Diese Maßnahme soll wenige Millionen sparen. Gleichzeitig erwägt der Senat, 1,5 Milliarden in eine Uni auf den Kleinen Grasbrook zu stecken.
Diesen Beschluss gibt es nicht. Aber es ist einfach und billig, Dinge in der Politik gegeneinander aufzurechnen. Wir brauchen aber exzellente Unis und Kitas für den Nachwuchs. Zudem wird unterschätzt, welche Summen wir politisch bewusst in den Kita-Bereich stecken: Wir sind bei 450 Millionen Euro, allein im vergangenen Jahr haben wir um 27 Millionen erhöht. Das ist mehr Geld für Kitas, als die gesamte Kulturbehörde zur Verfügung hat. Außerdem werden wir mehr zahlen, weil das Kita-Personal besser bezahlt wird. Auch das haben viele Eltern gefordert.
Sind Kitas nicht eher Aufgabe der Bildungsbehörde anstelle der Sozialbehörde?
Bei der Vereinbarkeit von Beruf und Familie sind Kitas wesentlich weiter als die Schulen: Dort kann man seine Kinder nicht mal eine Stunde früher bringen oder abends länger lassen, weil man zur Arbeit muss.
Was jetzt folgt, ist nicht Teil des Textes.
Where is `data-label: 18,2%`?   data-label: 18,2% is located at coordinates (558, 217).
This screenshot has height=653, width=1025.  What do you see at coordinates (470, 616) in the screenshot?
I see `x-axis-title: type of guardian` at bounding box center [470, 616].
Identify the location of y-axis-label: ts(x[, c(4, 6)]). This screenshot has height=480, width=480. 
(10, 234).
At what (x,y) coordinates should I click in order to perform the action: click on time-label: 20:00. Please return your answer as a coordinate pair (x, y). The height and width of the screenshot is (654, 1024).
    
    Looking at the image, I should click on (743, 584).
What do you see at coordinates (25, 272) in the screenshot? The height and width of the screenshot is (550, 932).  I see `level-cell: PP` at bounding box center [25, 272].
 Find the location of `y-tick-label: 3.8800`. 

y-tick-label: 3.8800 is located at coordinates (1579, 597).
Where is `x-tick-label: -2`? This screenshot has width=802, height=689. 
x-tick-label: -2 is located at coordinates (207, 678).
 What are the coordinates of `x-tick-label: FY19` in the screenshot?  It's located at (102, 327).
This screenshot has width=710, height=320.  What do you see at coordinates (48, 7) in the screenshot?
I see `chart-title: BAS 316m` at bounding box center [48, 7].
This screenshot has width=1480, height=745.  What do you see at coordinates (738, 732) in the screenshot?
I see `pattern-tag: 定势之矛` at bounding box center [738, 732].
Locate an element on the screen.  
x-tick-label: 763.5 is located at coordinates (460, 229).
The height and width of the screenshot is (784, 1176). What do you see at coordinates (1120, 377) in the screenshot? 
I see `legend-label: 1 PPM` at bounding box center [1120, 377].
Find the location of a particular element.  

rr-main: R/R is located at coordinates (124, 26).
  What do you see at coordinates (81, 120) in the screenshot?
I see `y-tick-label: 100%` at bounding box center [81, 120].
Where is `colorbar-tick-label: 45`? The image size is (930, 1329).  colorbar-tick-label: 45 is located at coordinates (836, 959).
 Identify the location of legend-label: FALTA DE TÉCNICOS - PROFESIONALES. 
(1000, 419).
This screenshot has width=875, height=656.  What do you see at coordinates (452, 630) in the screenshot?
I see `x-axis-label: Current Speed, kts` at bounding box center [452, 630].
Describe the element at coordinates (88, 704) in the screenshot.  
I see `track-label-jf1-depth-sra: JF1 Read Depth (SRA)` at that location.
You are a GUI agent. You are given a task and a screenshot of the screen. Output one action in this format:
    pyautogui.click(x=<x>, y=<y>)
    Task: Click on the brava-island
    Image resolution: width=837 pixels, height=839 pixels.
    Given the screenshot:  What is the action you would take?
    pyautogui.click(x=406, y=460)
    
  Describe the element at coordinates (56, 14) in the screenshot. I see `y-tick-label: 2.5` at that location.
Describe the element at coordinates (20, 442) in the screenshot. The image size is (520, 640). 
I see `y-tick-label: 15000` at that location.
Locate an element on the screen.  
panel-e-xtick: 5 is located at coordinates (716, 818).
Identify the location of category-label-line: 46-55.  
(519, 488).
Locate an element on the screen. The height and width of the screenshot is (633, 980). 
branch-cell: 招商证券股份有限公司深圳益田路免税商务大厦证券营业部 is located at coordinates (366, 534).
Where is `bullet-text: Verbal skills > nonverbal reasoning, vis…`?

Bereits im Jahr 2005 hat Ihre Vorgängerin nach Gebührenerhöhungen gesagt: Jetzt ist Schluss. Sagen Sie das jetzt auch?
Auch Kitas werden teurer, es wäre politisch unseriös für alle Zeiten Erhöhungen von Elternbeiträgen auszuschließen.
Was macht Hamburg kinderfreundlich?
Ich glaube nicht, dass die Erwartung lautet: familienfreundlich ist, wenn alles kostenlos ist. Wichtig ist, dass es die Angebote gibt, die Familien brauchen, und dass sie flexibel sind, dass sie auf den Bedürfnissen der Familien aufbauen. Das gilt für Kitas, das Berufsleben und die ganze Stadt.